The automation does not send a Slack message:

  • Confirm the reload event had Reload status eq "Failed (error)" and Usage eq "Analytics".
  • Verify the Slack and OpenAI connections are authenticated and valid.
  • Check that the user running the automation has access to the app and space.

The AI response is too long:

  • The template falls back to a run history link, which is expected behavior and avoids message truncation.

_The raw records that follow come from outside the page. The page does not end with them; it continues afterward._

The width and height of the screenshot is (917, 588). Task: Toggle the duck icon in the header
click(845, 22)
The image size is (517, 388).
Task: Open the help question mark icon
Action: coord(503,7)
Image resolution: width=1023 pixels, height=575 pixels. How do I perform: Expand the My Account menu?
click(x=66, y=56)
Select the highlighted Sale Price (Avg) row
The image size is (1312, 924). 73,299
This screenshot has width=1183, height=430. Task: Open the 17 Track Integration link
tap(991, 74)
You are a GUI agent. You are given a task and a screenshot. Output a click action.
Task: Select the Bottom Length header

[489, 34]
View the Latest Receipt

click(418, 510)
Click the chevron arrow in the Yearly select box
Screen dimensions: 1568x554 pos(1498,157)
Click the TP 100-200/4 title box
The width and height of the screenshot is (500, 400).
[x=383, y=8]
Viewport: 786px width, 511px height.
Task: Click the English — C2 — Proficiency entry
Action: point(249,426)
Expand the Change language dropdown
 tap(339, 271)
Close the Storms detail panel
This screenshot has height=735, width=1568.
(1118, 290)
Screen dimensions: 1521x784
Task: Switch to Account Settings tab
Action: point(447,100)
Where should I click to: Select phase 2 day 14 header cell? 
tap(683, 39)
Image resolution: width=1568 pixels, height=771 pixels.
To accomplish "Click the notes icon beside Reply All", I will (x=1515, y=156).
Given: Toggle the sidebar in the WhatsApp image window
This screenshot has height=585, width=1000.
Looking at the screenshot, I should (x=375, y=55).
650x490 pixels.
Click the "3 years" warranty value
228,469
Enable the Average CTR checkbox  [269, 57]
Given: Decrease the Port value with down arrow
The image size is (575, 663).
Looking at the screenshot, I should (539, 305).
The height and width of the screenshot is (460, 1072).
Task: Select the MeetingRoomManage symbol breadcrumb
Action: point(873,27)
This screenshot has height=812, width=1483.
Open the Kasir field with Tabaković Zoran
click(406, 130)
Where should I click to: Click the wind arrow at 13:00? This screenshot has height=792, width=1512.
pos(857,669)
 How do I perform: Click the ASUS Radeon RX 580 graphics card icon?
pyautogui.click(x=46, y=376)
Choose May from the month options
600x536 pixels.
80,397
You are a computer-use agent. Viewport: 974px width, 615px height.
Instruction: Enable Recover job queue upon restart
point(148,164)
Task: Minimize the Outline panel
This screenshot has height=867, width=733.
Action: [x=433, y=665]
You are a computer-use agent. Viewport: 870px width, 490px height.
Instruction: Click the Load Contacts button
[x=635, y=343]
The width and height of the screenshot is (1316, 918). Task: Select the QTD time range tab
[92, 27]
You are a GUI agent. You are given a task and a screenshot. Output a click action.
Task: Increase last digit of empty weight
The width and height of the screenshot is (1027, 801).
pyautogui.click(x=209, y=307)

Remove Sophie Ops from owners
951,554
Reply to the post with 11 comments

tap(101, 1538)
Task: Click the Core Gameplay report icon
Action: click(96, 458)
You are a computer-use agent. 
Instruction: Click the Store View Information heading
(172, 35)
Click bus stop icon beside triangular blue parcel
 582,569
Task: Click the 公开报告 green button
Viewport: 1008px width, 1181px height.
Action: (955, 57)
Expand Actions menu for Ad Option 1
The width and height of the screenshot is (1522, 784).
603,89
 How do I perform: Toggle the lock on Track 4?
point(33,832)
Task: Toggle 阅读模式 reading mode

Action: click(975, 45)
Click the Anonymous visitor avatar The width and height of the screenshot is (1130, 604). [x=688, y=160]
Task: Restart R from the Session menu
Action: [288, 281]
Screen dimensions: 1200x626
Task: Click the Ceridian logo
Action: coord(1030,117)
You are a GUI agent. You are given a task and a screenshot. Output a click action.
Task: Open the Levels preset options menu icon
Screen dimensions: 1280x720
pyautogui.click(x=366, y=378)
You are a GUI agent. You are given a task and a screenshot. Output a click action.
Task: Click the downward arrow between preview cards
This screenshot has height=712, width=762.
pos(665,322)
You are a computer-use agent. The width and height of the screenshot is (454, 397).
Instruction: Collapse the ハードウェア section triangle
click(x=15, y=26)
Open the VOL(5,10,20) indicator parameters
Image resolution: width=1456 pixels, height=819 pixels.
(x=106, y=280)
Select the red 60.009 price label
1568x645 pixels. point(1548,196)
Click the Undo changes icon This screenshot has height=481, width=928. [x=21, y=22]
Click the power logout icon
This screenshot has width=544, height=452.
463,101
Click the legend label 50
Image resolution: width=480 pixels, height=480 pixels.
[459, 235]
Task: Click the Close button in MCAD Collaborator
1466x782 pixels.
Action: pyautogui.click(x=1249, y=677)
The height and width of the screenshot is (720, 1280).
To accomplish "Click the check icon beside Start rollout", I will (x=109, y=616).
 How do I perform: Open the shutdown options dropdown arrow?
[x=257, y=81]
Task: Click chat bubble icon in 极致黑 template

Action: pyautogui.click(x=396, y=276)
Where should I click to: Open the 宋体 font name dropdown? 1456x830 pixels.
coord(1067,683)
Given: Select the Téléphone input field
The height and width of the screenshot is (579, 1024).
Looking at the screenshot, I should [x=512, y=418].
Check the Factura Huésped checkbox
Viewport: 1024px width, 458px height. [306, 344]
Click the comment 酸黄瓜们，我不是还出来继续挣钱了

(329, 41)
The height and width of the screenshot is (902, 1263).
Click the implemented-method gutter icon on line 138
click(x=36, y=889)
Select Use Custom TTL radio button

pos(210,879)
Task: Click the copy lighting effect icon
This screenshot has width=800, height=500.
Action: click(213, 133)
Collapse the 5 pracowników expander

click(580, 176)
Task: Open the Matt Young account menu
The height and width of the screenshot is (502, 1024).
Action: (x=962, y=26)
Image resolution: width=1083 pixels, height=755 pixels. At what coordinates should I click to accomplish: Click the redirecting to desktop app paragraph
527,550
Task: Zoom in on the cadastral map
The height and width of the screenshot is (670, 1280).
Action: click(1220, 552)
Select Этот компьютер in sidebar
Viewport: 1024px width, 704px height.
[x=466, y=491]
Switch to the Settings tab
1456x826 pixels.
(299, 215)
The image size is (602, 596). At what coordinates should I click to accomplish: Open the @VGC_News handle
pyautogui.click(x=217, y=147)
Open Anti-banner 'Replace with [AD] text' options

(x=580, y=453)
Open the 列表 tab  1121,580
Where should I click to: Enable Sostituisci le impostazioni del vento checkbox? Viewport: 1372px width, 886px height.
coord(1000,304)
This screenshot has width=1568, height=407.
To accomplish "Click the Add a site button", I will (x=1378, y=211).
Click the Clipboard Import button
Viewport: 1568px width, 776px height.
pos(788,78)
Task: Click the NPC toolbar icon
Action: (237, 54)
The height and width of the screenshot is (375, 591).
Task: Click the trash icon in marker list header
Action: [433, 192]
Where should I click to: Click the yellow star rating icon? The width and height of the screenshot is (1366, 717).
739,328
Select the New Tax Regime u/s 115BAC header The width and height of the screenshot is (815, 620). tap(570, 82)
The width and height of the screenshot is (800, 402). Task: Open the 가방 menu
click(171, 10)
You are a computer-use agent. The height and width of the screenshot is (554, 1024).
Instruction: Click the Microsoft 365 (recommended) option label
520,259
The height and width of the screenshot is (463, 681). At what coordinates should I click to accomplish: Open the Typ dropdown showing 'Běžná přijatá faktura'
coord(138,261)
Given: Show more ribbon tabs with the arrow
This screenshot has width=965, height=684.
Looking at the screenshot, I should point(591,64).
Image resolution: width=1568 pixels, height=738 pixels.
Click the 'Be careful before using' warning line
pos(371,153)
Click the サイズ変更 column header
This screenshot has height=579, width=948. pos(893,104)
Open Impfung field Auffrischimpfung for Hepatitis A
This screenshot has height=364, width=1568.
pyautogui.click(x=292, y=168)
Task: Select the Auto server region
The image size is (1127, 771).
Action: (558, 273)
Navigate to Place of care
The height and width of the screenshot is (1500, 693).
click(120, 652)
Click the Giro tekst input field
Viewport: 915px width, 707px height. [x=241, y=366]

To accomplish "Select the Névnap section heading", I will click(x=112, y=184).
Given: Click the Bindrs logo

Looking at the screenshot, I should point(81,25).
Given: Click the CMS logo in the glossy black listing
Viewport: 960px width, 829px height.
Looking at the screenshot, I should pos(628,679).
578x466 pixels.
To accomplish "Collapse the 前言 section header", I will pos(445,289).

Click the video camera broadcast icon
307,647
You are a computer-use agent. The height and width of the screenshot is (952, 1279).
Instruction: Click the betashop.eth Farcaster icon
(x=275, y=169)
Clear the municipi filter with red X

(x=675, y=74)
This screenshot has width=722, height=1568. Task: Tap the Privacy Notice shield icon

A reload you expected to see was not processed:

  • Check whether the app is a session app. It will be skipped.
  • Verify the reload was an analytics app reload and not a data preparation reload. Data preparation reloads are excluded at the webhook level.
  • Confirm the event filter on the webhook block is correct.

 

Summary

This template gives you a focused, low-noise starting point for AI-assisted analytics app reload failure handling in Qlik Cloud. By filtering to analytics app errors only and excluding both session apps and data preparation reloads, it keeps alerts relevant and actionable. Teams can respond faster to app load script issues by receiving a clear Slack notification with context and an AI diagnosis the moment something goes wrong. You can modify the automation by adjusting the AI prompt, changing the destination channel, or adding escalation steps such as email or Microsoft Teams alerts.